SISTER JOSEPH MARY CEFRA | 1933-2022

The Sacred Hearts sister taught the little ones how to love God

Sacred Hearts Sister Joseph Mary Cefra, whose love of teaching earned her many years in the Oahu elementary school classrooms and on missions in Japan and the Philippines, died December 20 at Queen’s Medical Center surrounded by members of her ward. She was 89 years old and had been a nun for 59 years. We will miss your warm personality.

For most of her religious life, Sister Joseph Mary served as a class teacher, tutor and missionary in Japan and the Philippines. Her first assignments were at Sacred Hearts Academy, Sacred Hearts Convent and St. Patrick School in Kaimuki, where she taught the youngest how to love God and how to read and write. She was very attentive to her students and had a wonderful memory for the names of those she taught.

In 1989, Sister Joseph Mary answered the call to become a missionary in Japan, where for seven years she ministered to the needs of the children, their neighbors, and the people she worked with, particularly in Tsukuba and Tomobe. She carried people’s needs in her heart and brought their birthdays, anniversaries and special needs to prayer. Again she had an extraordinary memory for these things. She then spent four years in the church’s charter house in the Philippines. She returned to Hawaii in 2000 and taught at St. Ann Parish and School in Kaneohe and taught at St. Patrick School until her retirement in 2022.

In a 2016 interview with the Hawaii Catholic Herald, Sister Joseph Mary said that while her family is Catholic, they are not regular churchgoers. “It wasn’t until before my brother went to war that he asked me to go to church and I started going to mass every day,” she said.

When I was growing up, “we didn’t have a lot of money,” she said. Her father worked in a coconut button factory in Waialae.

“But we were well fed and dressed,” she said, “and had a lot of love.”

She said her call to religious life came while reading under a kukui tree in Palolo. She heard a voice asking her, “Why don’t you become a sister?”

“I didn’t even know what a religious sister was at the time,” she recalls. “God just chose me.”

Her father wasn’t thrilled with her decision, but her mother told her, “If that’s what you want, go ahead. But don’t tell your other sister; one in the monastery is enough.”
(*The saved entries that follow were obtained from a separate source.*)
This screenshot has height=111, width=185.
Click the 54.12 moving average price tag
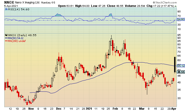(x=181, y=66)
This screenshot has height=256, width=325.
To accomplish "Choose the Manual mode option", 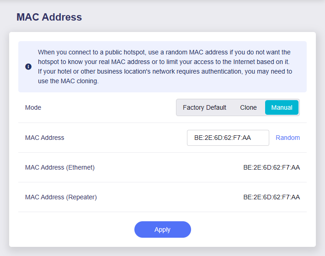I will click(x=282, y=108).
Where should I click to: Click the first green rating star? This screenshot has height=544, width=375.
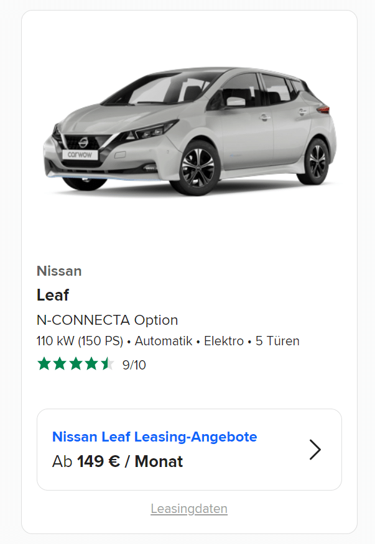(44, 364)
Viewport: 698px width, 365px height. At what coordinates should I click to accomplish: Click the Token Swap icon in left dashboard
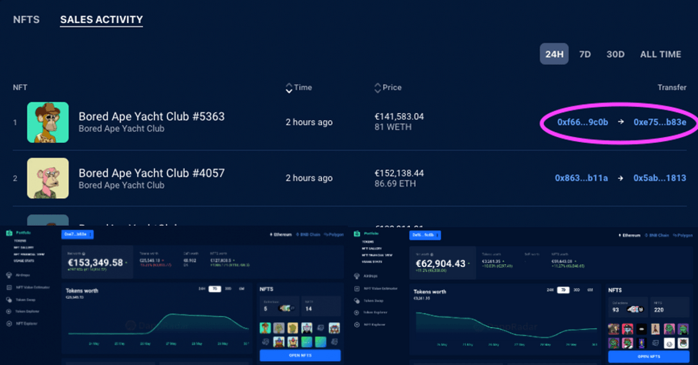click(9, 300)
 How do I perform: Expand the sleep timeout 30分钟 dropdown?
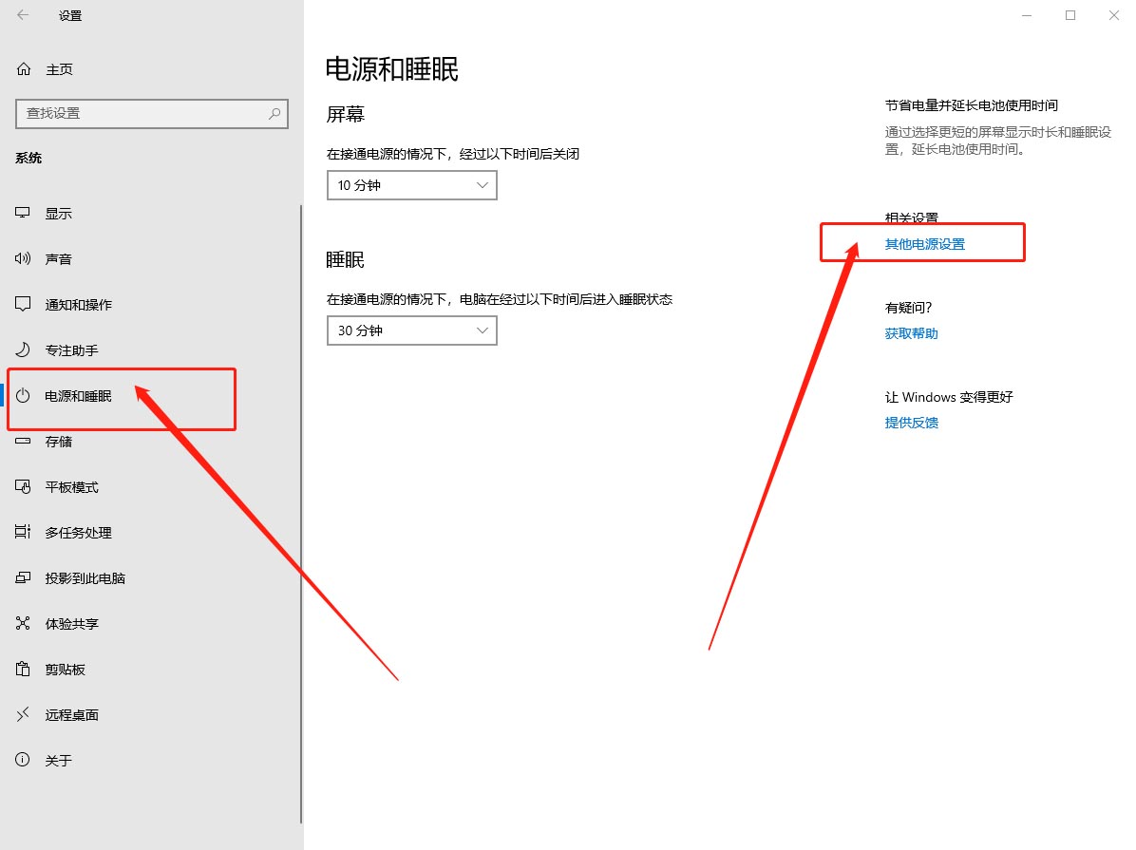(411, 331)
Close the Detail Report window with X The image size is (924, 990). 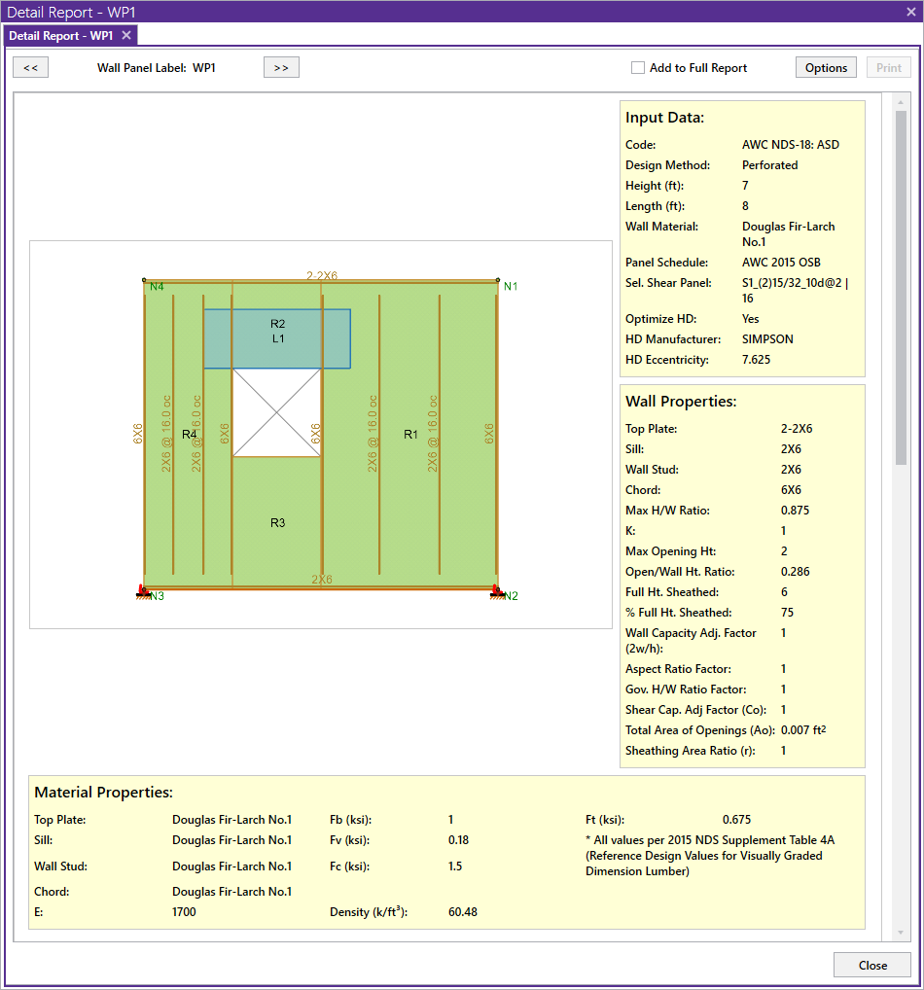pos(910,12)

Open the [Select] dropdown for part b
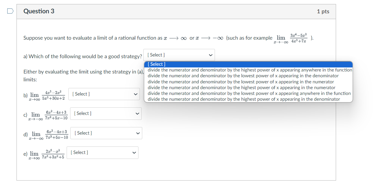tap(104, 94)
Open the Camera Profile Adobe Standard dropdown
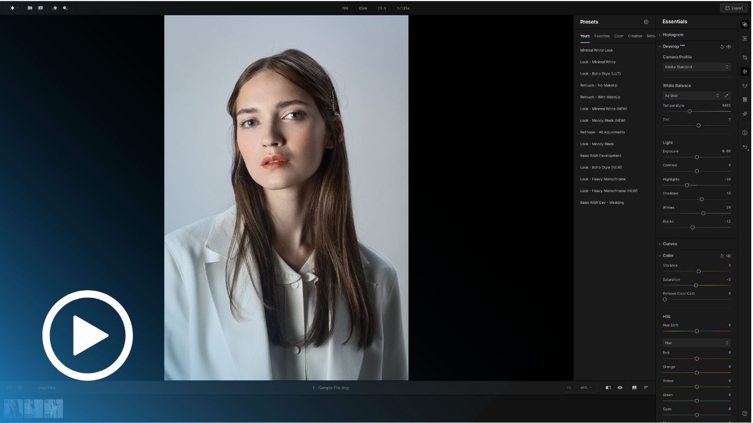The image size is (753, 423). (x=697, y=67)
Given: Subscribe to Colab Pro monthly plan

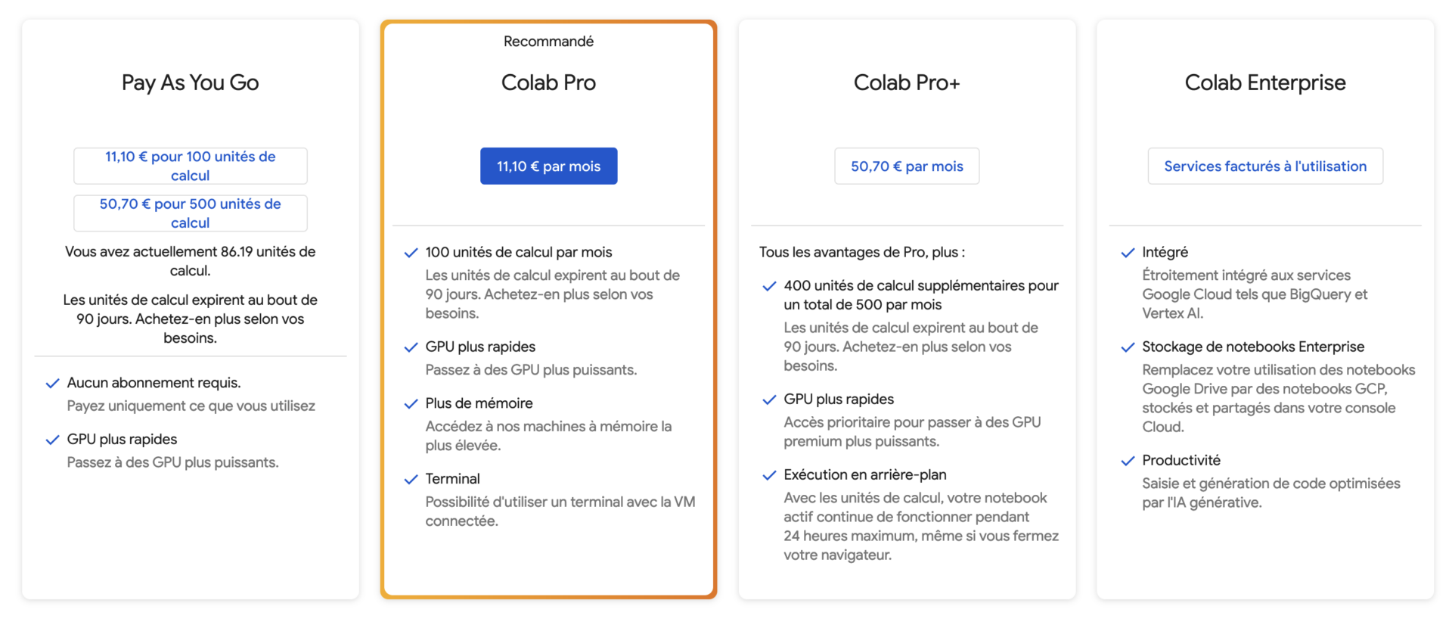Looking at the screenshot, I should pyautogui.click(x=548, y=166).
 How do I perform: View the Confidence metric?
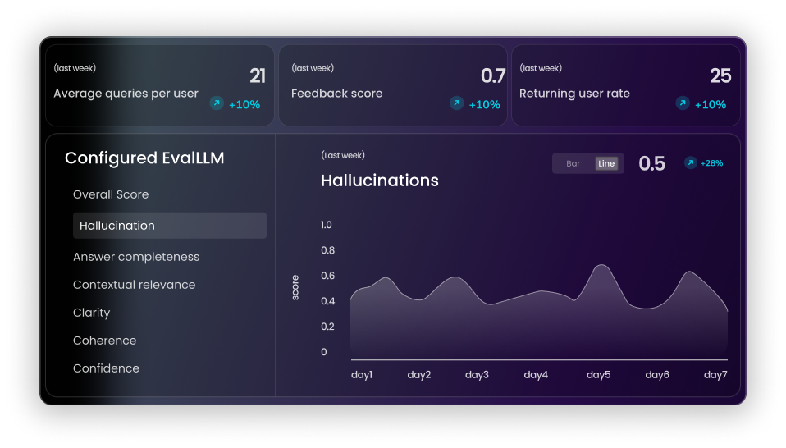pos(106,368)
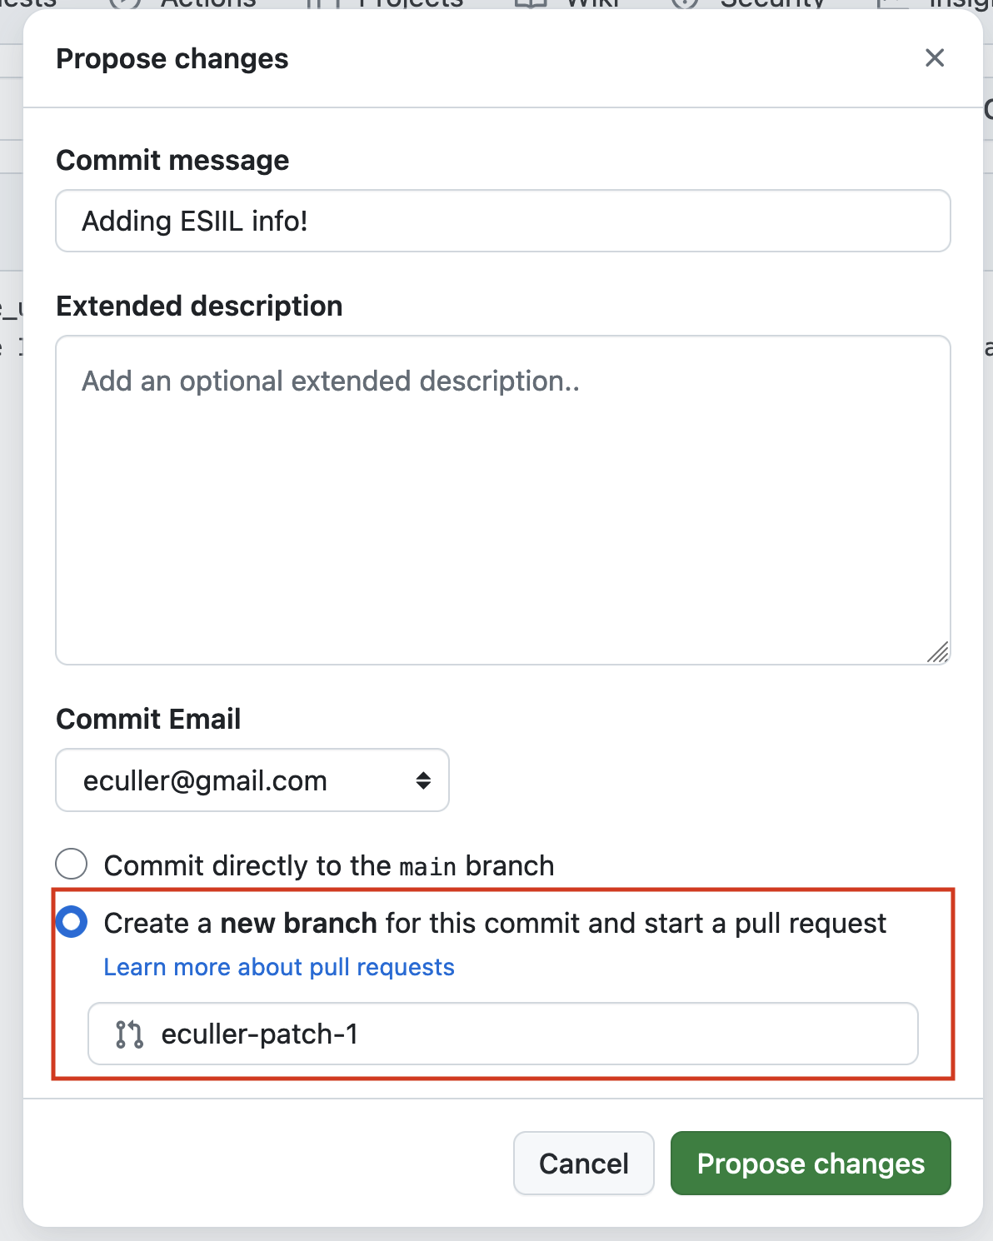993x1241 pixels.
Task: Click the Cancel button
Action: pos(584,1163)

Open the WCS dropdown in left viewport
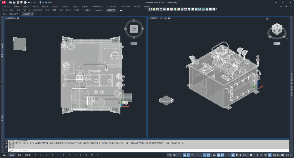134,43

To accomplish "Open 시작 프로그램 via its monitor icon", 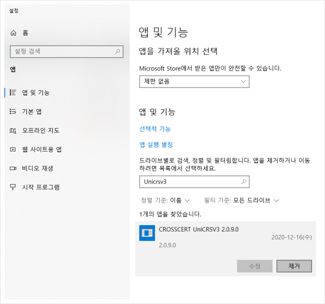I will 13,187.
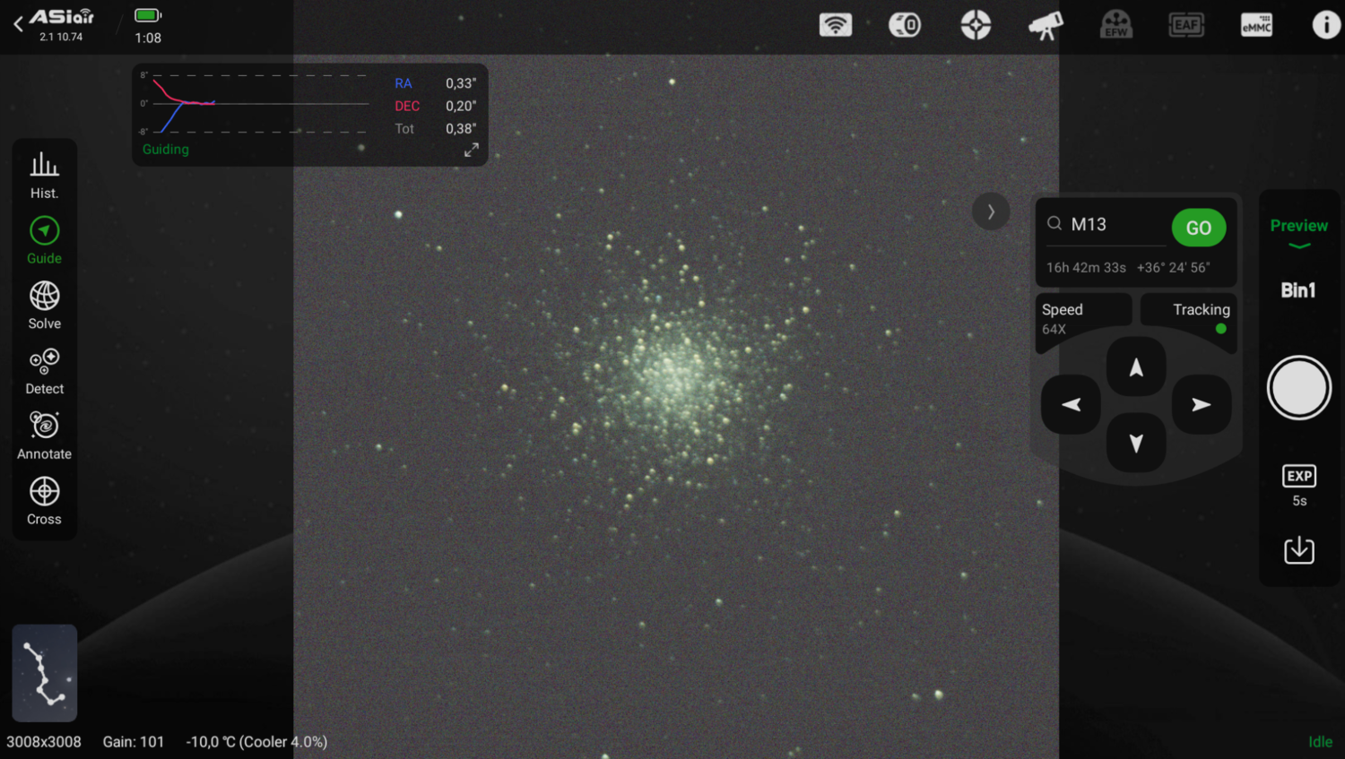Expand the Guiding graph to full view
The image size is (1345, 759).
[470, 150]
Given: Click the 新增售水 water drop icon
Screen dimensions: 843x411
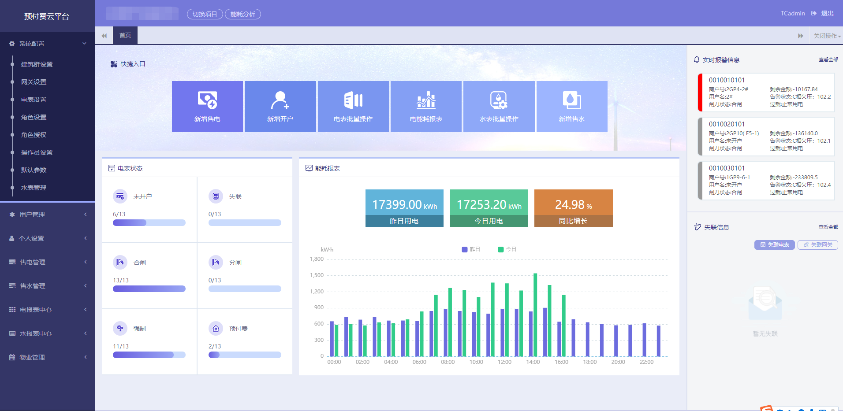Looking at the screenshot, I should [571, 100].
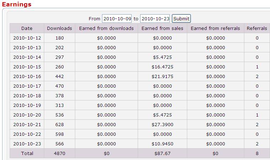Click the Total row label
This screenshot has height=160, width=270.
(x=27, y=154)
“I never thought I would be assigned to Japan, India and the Philippines,” she said. “I who never circumnavigated the island of Oahu until I entered the convent.”

“I love teaching,” she says. “And while I still have my head and can still walk, I will continue to care for the children, particularly those with special needs. The work I do is not for me but for them.”

“Every day as I do my worship, I pray for the world that God will keep His people from harm. I only pray from my heart.”

“I really enjoy these times of prayer which continue to connect me to the Sacred Hearts of Jesus and Mary in the deep stillness that first drew me to the Adoration prayer.”

Alberta Hayano Cefra was born on November 25, 1933, the fifth of eight children of Urbano Cefra and Sadame Lilian Ueno. She attended Palolo Elementary School and graduated from Kaimuki High School in 1951. She entered the Congregation of the Sacred Hearts on August 5, 1960 and took the religious name Sister Joseph Mary. She made her first profession on February 2, 1963 at the Sacred Hearts Convent in Nuuanu.

Sister Joseph Mary loved embroidery and embroidery and would frame and give gifts to her creations.

An intrepid hiker, she climbed Mount Fuji twice and walked and took buses wherever she went in Honolulu.

She is survived by her sister Rose Cefra, niece Annette Brewer, and nephew Jonathan Urakawa, as well as several other nieces and nephews.

Sister Joseph Mary’s funeral was scheduled for January 19 at St. Patrick Church, followed by burial at Hawaiian Memorial Park.